2013 Science, Technology and Environment
Finalist

Nora D. Volkow

Demonstrated that drug addiction is a disease that changes brain function and created new strategies for treating patients with substance abuse issues.

Dr. Nora Volkow conducted groundbreaking research that has moved drug addiction science into mainstream medicine, demonstrating that addiction alters brain function and is a disease, not simply the result of poor judgment or personal weaknesses.

As director of the National Institute on Drug Abuse (NIDA) for the past decade, Volkow has used findings from cutting-edge research to promote the study and development of more effective intervention strategies to prevent and treat drug abuse and addiction. She has made significant strides to curb the intertwined epidemic of HIV/AIDS and drug addiction, worked to stem the high rates of prescription opioid abuse and explored innovative medication strategies to treat drug abuse and addiction.

“She’s taken the National Institute on Drug Abuse and made it a neuroscience institute,” said Dr. Larry Tabak, principal deputy director at the National Institutes of Health (NIH). “She was an early proponent of the concept that addiction is a disease of the brain. This has had profound implications for our ability to identify people who are most at risk and develop evidence based interventions that work.”

Dr. David Shurtleff, NIDA’s acting deputy director, said Volkow’s early work with imaging showed that the “addictive brain is different than the non-addicted brain,” and that a deeper understanding of the multiple circuits that become disrupted in addiction is the key to developing medically-based treatments.

In addition, Volkow has shown that the part of the brain called the orbital frontal cortex, which allows people to anticipate consequences, does not have the same metabolism rate in an addicted person, leaving that individual unable to put the brakes on addictive behavior, according to Joanna Fowler, senior chemist at the Brookhaven National Laboratory, a Department of Energy funded research institution. Volkow’s research also has shown that addiction can impact all levels of society, from the most affluent to the most destitute.

Using this and other research as a springboard, Volkow has employed the resources of NIDA to impact drug addiction treatment in several ways.

With one million people in the United States living with HIV, and about 50,000 new cases occurring each year, Volkow has led a major initiative to identify the best strategies to implement the “Seek, Test, Treat and Retain” approach that identifies high-risk populations, including substance abusers and those in the criminal justice system, tests them for HIV, begins highly active antiretroviral therapy for those who test positive and provides the necessary support to help these individuals remain in treatment.
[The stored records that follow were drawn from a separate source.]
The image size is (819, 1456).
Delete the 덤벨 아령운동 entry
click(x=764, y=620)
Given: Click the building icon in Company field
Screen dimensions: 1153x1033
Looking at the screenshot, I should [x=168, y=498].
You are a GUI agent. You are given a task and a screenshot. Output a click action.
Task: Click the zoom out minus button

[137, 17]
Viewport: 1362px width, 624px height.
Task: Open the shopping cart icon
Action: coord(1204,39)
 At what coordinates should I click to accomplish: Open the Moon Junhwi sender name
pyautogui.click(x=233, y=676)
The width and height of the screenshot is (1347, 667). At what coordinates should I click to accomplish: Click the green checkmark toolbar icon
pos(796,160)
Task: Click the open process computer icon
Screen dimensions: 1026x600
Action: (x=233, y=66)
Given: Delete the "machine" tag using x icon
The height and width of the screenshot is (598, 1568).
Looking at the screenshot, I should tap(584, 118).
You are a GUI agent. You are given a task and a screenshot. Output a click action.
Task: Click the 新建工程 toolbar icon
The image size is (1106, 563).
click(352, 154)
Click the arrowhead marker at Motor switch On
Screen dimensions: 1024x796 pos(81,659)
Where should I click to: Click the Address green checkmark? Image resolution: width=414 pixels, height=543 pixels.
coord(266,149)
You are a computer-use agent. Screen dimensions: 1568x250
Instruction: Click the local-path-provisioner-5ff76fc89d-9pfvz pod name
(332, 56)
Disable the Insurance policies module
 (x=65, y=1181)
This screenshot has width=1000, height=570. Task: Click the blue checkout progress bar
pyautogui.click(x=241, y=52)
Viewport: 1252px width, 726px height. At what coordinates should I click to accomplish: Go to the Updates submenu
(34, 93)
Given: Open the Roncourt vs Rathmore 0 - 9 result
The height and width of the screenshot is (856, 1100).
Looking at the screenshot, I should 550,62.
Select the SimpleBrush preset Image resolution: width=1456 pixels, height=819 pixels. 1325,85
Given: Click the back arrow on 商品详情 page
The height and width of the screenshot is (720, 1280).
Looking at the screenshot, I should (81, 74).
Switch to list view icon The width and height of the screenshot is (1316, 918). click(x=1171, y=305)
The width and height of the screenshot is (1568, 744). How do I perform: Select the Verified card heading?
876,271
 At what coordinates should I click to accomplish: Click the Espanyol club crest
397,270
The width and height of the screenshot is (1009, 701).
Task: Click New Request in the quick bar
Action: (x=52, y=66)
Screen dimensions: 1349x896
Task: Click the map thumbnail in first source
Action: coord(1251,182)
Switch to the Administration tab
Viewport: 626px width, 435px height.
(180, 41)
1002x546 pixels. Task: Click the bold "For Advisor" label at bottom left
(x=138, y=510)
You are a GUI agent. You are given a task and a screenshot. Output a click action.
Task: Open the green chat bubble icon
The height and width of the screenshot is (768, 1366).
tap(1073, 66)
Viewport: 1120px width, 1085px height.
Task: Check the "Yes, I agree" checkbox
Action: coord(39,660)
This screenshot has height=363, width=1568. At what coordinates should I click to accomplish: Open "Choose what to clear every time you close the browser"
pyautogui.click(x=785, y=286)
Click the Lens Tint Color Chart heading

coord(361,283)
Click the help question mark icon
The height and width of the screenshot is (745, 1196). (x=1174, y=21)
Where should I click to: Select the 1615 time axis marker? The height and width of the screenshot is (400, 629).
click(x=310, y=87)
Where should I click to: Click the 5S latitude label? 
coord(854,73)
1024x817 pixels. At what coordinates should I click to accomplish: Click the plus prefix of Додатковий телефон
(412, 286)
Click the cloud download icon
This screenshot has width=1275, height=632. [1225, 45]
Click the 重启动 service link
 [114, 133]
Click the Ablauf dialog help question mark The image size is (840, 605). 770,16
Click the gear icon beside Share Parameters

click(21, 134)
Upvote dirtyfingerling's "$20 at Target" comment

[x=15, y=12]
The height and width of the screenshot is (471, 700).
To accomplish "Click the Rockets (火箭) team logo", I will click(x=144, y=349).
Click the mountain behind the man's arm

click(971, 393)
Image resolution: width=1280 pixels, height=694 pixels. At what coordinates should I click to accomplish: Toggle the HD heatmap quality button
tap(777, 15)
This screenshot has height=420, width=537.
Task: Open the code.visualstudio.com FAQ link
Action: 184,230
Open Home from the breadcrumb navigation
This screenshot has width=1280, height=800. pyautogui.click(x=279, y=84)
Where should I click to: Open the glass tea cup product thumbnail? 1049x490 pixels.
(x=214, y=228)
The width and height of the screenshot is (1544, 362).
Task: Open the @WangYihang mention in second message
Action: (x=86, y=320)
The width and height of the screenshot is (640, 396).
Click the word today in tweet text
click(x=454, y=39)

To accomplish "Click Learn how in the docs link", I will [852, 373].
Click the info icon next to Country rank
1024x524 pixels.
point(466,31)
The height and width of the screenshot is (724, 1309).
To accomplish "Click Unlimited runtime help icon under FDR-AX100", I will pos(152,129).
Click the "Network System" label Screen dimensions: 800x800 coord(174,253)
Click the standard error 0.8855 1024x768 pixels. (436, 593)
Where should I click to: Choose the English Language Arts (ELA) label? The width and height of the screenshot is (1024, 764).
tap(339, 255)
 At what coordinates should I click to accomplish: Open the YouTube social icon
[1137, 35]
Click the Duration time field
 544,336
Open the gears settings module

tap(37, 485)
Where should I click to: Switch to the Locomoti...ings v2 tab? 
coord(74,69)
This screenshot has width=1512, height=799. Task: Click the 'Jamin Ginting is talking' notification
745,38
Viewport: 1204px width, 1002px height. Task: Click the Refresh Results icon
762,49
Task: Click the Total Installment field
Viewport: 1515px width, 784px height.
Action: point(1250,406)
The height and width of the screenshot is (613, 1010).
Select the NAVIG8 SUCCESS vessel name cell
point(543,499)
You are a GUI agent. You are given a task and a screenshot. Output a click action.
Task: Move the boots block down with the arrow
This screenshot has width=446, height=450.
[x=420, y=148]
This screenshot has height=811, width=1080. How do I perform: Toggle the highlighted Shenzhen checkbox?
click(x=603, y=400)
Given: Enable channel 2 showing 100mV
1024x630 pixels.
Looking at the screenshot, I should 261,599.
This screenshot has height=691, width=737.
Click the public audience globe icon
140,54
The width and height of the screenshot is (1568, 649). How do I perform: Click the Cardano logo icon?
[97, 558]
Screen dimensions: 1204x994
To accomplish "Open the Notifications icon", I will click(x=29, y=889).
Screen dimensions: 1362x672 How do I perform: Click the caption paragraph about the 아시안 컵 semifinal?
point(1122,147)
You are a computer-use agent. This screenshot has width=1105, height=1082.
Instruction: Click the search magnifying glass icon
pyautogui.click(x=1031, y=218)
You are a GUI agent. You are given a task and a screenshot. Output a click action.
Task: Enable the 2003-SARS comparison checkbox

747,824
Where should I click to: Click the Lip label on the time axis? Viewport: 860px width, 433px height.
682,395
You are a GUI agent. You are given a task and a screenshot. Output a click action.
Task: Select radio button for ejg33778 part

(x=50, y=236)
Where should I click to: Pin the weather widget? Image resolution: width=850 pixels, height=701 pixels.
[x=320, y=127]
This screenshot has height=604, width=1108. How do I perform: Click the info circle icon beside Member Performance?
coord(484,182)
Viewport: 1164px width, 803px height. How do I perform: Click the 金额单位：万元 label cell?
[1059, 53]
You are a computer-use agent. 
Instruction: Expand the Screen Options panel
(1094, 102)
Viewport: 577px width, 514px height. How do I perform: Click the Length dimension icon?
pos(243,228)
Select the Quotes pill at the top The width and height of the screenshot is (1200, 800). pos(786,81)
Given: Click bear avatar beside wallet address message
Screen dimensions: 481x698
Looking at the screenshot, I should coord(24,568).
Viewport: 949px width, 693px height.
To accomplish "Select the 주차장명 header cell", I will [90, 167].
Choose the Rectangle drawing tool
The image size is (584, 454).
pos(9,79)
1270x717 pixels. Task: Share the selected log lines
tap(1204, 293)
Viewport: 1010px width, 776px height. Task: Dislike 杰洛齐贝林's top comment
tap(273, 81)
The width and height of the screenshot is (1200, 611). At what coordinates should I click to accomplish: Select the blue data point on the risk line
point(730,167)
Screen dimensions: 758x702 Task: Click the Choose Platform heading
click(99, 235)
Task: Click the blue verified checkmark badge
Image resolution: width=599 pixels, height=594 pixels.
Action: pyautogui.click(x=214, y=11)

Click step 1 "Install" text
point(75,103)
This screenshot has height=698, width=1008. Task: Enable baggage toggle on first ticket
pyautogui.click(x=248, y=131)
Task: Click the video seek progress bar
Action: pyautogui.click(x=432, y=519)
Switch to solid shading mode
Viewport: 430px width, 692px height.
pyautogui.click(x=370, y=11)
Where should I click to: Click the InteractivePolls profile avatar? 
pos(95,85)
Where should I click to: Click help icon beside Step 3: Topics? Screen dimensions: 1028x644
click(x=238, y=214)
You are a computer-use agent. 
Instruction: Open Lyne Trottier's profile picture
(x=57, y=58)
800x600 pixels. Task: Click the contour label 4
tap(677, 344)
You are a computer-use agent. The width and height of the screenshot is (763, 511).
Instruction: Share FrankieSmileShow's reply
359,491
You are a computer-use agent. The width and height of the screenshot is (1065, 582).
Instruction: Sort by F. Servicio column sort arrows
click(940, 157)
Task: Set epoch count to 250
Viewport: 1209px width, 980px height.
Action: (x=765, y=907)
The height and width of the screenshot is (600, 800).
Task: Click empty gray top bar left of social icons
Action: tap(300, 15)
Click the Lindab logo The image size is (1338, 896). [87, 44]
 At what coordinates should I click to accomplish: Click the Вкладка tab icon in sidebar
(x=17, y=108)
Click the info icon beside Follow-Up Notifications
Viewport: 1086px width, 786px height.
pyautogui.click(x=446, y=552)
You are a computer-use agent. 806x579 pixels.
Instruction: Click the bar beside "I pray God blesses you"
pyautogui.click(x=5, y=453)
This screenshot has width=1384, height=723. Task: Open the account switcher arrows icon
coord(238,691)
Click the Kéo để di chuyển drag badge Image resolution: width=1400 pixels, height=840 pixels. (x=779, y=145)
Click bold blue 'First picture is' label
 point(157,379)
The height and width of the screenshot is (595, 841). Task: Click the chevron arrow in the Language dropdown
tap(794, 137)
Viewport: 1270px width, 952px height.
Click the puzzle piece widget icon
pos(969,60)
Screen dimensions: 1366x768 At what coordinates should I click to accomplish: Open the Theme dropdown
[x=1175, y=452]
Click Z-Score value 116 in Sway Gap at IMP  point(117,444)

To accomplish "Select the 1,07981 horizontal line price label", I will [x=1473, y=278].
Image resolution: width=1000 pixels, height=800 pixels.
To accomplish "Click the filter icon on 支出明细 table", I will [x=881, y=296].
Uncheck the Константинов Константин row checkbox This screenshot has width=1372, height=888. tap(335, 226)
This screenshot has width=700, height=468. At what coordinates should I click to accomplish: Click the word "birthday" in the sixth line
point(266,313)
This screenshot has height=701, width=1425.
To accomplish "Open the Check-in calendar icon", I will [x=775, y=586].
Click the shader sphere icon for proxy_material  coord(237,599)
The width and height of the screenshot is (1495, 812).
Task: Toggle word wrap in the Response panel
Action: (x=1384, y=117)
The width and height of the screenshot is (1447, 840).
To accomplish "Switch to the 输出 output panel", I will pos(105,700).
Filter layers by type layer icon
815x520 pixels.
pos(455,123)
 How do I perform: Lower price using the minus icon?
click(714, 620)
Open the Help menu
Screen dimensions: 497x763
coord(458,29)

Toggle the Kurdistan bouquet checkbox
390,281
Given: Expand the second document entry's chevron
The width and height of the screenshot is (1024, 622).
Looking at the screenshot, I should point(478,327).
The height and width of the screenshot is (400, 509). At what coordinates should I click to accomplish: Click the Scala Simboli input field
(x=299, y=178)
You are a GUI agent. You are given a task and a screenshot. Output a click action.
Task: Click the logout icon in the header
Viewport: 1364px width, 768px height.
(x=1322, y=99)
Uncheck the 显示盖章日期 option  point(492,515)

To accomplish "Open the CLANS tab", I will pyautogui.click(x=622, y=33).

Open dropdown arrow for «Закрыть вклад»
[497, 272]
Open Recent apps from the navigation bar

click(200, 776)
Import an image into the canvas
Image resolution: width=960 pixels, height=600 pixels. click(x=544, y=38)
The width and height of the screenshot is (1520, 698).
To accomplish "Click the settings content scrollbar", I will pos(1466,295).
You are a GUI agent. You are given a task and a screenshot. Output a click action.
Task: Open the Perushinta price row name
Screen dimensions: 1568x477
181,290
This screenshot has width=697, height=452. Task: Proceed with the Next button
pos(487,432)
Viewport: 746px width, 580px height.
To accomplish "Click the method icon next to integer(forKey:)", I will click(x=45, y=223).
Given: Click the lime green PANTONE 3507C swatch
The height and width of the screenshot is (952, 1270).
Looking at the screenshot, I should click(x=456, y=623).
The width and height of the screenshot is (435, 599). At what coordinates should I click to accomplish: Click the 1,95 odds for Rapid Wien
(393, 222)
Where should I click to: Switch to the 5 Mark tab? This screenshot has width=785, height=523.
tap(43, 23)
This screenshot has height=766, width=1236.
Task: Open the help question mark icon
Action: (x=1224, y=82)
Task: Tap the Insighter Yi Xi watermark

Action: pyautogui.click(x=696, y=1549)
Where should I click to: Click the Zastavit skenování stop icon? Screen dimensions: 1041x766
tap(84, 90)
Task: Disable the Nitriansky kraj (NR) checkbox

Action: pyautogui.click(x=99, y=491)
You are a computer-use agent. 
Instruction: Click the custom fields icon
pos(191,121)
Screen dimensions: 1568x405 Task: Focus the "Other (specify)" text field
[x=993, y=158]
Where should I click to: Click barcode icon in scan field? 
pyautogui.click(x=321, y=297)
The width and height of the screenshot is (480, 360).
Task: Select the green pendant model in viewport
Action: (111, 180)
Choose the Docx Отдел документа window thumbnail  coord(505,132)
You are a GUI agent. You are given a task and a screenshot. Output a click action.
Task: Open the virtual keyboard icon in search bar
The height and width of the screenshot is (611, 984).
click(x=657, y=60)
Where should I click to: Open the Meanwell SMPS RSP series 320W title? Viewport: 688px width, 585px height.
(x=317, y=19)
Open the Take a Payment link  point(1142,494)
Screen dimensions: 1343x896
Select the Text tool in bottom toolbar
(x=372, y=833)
A 2010 Canadian study supported by NIDA showed that aggressive use of antiretroviral therapy was associated with a 50 percent decrease in new yearly HIV infections among injection drug users.

Volkow also led the support of research to provide greater access to evidence-based drug abuse treatments, including medications, and to encourage the integration of HIV and substance abuse treatment in primary care.

In another initiative aimed at addressing the growing abuse of prescription pain killers, Volkow helped create 12 Centers of Excellence for Pain Education at the NIH to develop, evaluate and distribute pain management curriculum resources for medical, dental, nursing and pharmacy schools. Under her leadership, NIDA is coordinating an NIH-wide effort to reach out to health care professionals and teach them about pain and its treatment. In addition, NIDA and the Food and Drug Administration are working together to develop an over-the-counter medication to prevent overdoses by rapidly reversing the reduced breathing that results from misuse of opioid drugs.

A third effort spearheaded by Volkow involves exploring new vaccines to aid addiction treatments. This immune-based strategy, actively being pursued through preclinical research and clinical trials, has already produced promising results that soon could translate into more effective medications to decrease drug use among patients who produce high levels of antibodies against cocaine or nicotine.

Thomas McLellan, president and CEO of the Treatment Research Institute, said Volkow has been “really influential in changing the public and governmental perceptions of the substance abuse problems from a character and pathology issue to an acquired, heritable disease that is preventable and treatable.” He said she has been pursuing a science-based strategy that emphasizes “fact over ideology,” and focuses on new ways to attack the problems.

Volkow was born in Mexico and received her medical degree from the National University of Mexico. Her father was a pharmaceutical chemist who had come to Mexico with his grandfather, Leon Trotsky, the Marxist revolutionary who was expelled from Russia by Josef Stalin in 1929 and exiled to Mexico where he was later murdered.

“In my family, I grew up immersed in a culture that taught us the importance of doing something that will improve the lives of others, and I have devoted myself to research, specifically around drug addiction,” she said.

“The issue for me was whether I could play the important role of transforming addiction from a criminal behavior to a disease of the brain. It was my studies that first documented that the brains of people addicted to drugs were different from those of the non-addicted,” she said. “That gave me a unique opportunity to use that knowledge to try and change the culture.”